:: What the task asks ::
Write out the items word for word, beginning at the line that contains "Describe the element at coordinates (84, 928)" and stopping after the line that contains "This screenshot has width=800, height=600.". Leave the pictures out of your answer.

:: Available data ::
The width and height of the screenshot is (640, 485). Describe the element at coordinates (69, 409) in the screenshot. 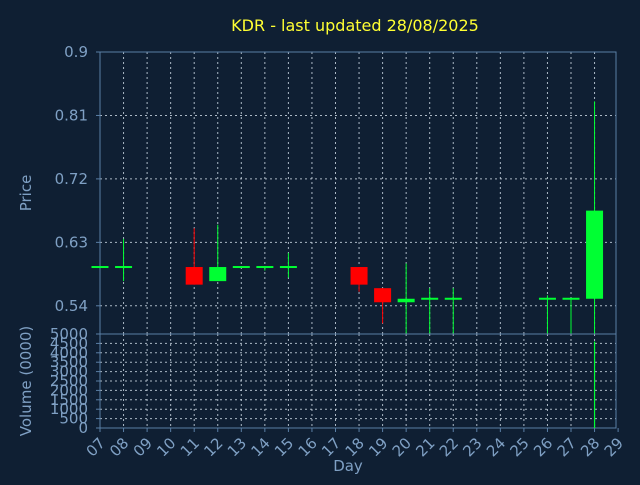

I see `volume-y-tick-label: 1000` at that location.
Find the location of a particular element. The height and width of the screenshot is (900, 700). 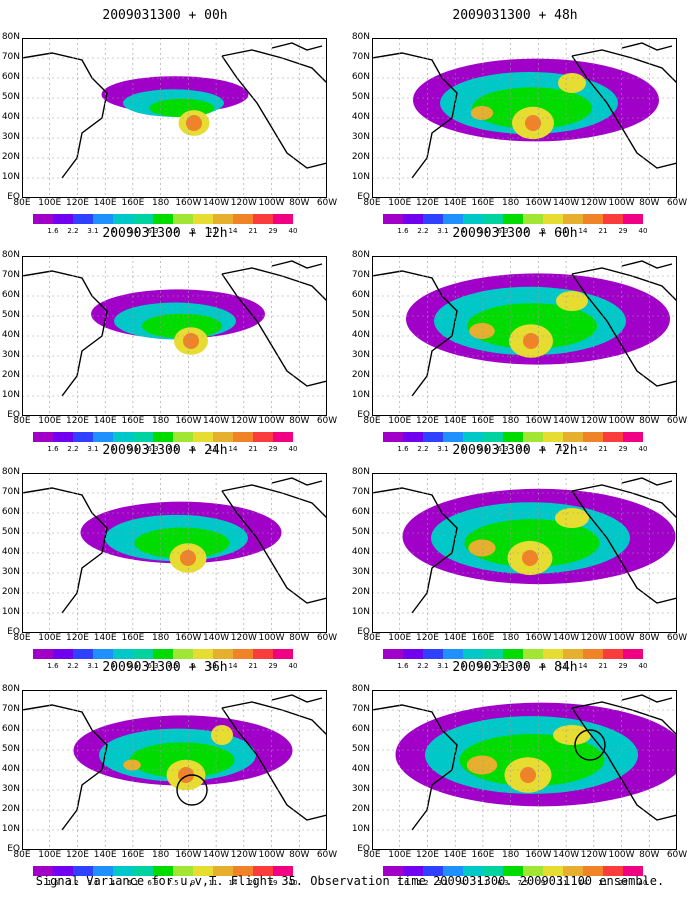

lon-label: 60W is located at coordinates (327, 638).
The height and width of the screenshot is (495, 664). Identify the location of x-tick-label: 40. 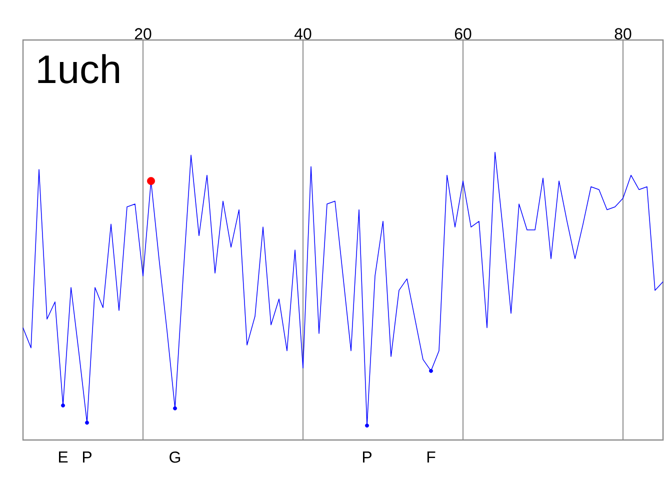
(303, 34).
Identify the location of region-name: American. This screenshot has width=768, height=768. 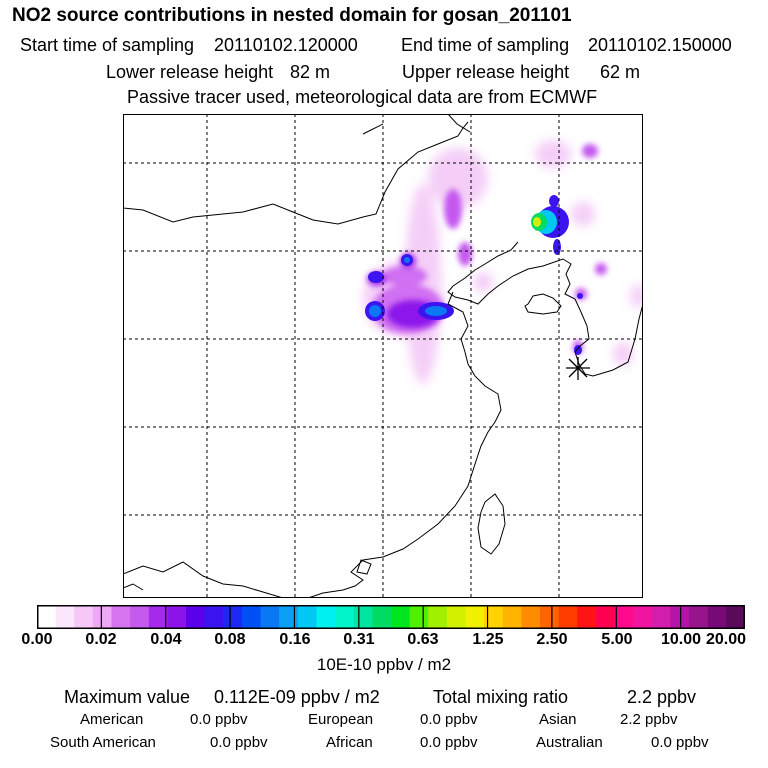
(112, 720).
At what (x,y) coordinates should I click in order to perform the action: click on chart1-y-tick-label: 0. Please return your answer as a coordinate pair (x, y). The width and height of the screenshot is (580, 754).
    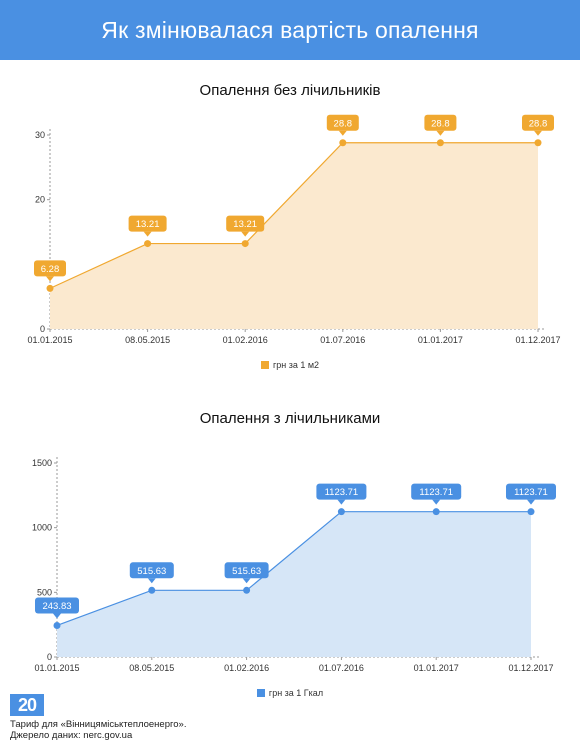
    Looking at the image, I should click on (42, 329).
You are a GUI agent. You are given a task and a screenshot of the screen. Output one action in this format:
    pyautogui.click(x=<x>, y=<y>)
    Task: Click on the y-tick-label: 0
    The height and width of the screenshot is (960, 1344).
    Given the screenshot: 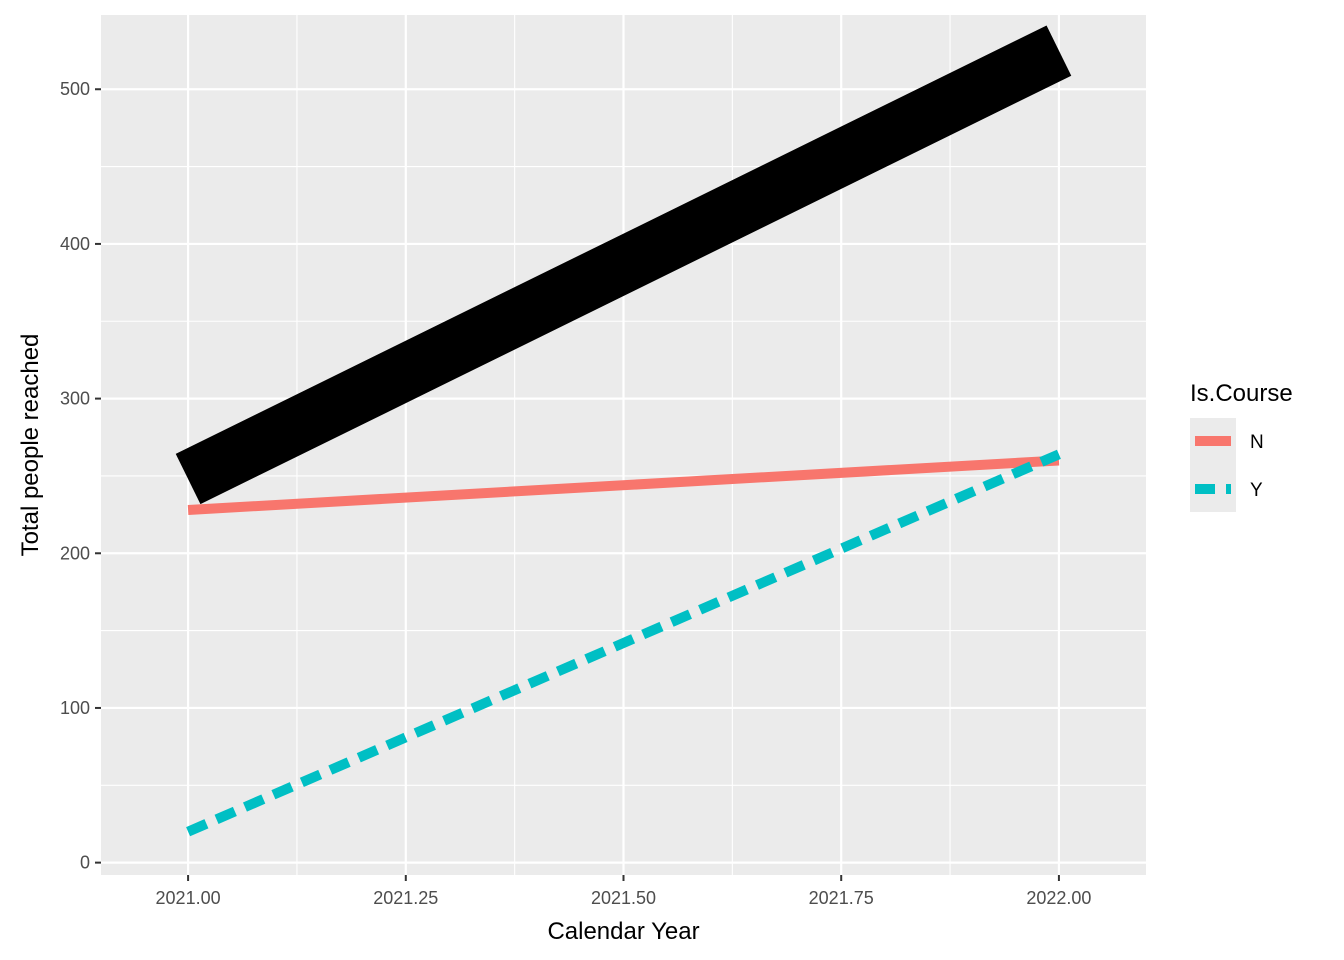 What is the action you would take?
    pyautogui.click(x=85, y=863)
    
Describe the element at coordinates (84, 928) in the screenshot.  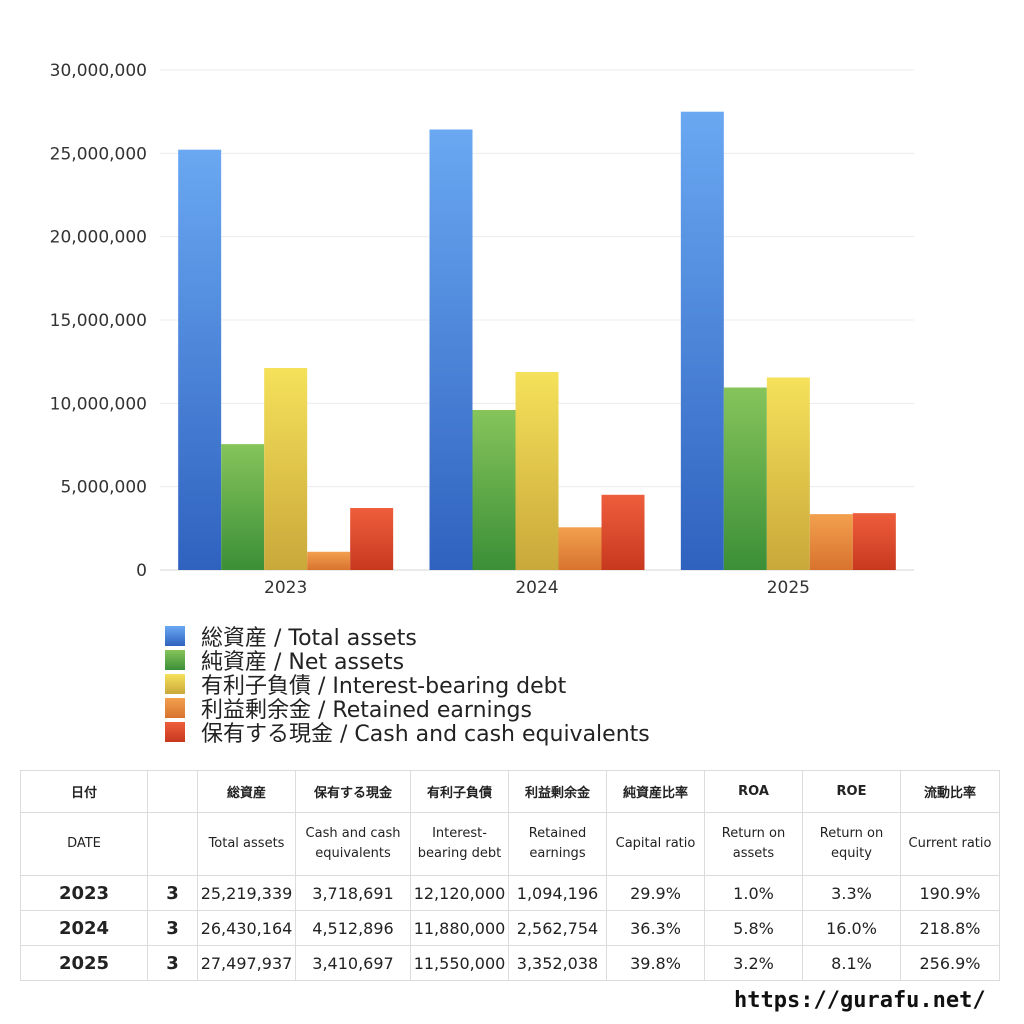
I see `table-cell-year: 2024` at that location.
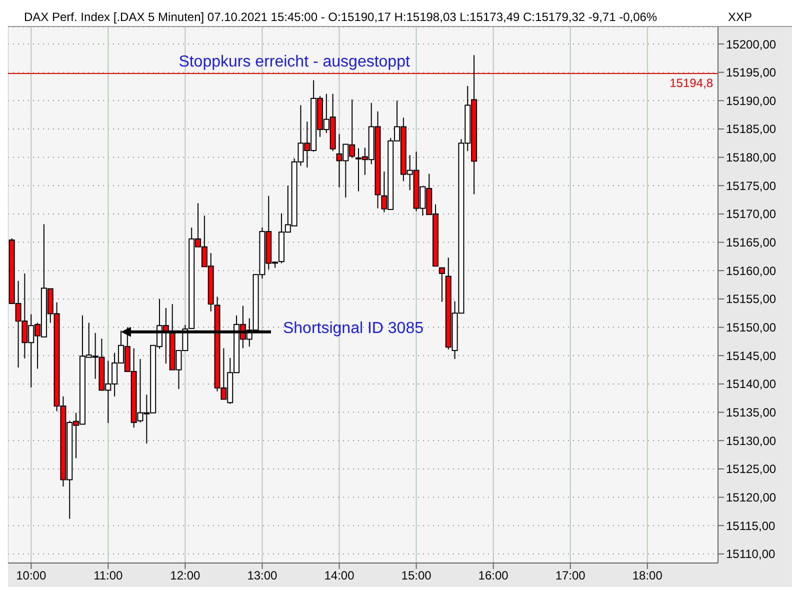 This screenshot has width=800, height=600. I want to click on candlestick, so click(442, 284).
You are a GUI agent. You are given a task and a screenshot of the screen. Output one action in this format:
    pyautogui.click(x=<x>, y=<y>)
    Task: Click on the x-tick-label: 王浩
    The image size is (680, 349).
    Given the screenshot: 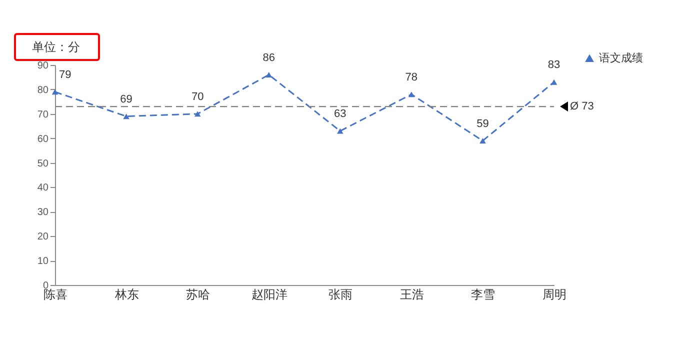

:: Output of the task ::
Describe the element at coordinates (84, 928) in the screenshot.  
I see `table-cell-year: 2024` at that location.
 This screenshot has width=800, height=600. I want to click on candlestick, so click(442, 284).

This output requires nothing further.